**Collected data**
====
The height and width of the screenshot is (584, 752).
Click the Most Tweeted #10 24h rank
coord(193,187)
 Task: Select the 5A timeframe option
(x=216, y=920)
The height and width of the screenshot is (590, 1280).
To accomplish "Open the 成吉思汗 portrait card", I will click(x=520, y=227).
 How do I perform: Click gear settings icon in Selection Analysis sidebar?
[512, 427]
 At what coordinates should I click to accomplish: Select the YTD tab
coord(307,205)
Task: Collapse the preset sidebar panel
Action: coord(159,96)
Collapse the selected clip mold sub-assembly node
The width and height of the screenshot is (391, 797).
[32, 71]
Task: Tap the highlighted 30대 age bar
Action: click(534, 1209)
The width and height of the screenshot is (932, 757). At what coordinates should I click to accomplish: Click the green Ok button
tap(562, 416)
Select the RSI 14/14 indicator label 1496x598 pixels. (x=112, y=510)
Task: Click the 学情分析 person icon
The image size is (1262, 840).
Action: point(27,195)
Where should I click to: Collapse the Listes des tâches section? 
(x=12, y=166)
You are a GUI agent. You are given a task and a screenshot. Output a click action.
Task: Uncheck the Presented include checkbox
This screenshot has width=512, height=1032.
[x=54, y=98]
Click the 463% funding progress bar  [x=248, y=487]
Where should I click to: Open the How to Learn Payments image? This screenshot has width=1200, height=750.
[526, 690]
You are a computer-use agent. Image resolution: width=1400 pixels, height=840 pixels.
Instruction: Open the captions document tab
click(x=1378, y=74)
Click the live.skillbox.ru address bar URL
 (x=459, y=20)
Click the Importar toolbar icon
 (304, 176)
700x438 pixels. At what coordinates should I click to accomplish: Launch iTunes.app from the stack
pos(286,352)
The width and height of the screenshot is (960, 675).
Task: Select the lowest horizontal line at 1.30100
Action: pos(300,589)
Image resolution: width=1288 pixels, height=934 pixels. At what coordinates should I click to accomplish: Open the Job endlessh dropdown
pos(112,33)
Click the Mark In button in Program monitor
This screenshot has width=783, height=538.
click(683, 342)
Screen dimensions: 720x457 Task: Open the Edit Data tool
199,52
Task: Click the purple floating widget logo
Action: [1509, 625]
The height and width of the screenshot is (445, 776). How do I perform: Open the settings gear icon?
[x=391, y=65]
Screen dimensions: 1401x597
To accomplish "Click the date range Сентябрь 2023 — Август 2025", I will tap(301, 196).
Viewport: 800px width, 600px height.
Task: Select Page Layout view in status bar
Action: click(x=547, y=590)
====
**DIRECTIONS**
Wherever a line contains the string "agent", copy that line from the data.

**ANSWER TO THIS PROBLEM**
You are a GUI agent. You are given a task and a screenshot. Output a click action.
You are a computer-use agent. Image resolution: width=1400 pixels, height=840 pixels.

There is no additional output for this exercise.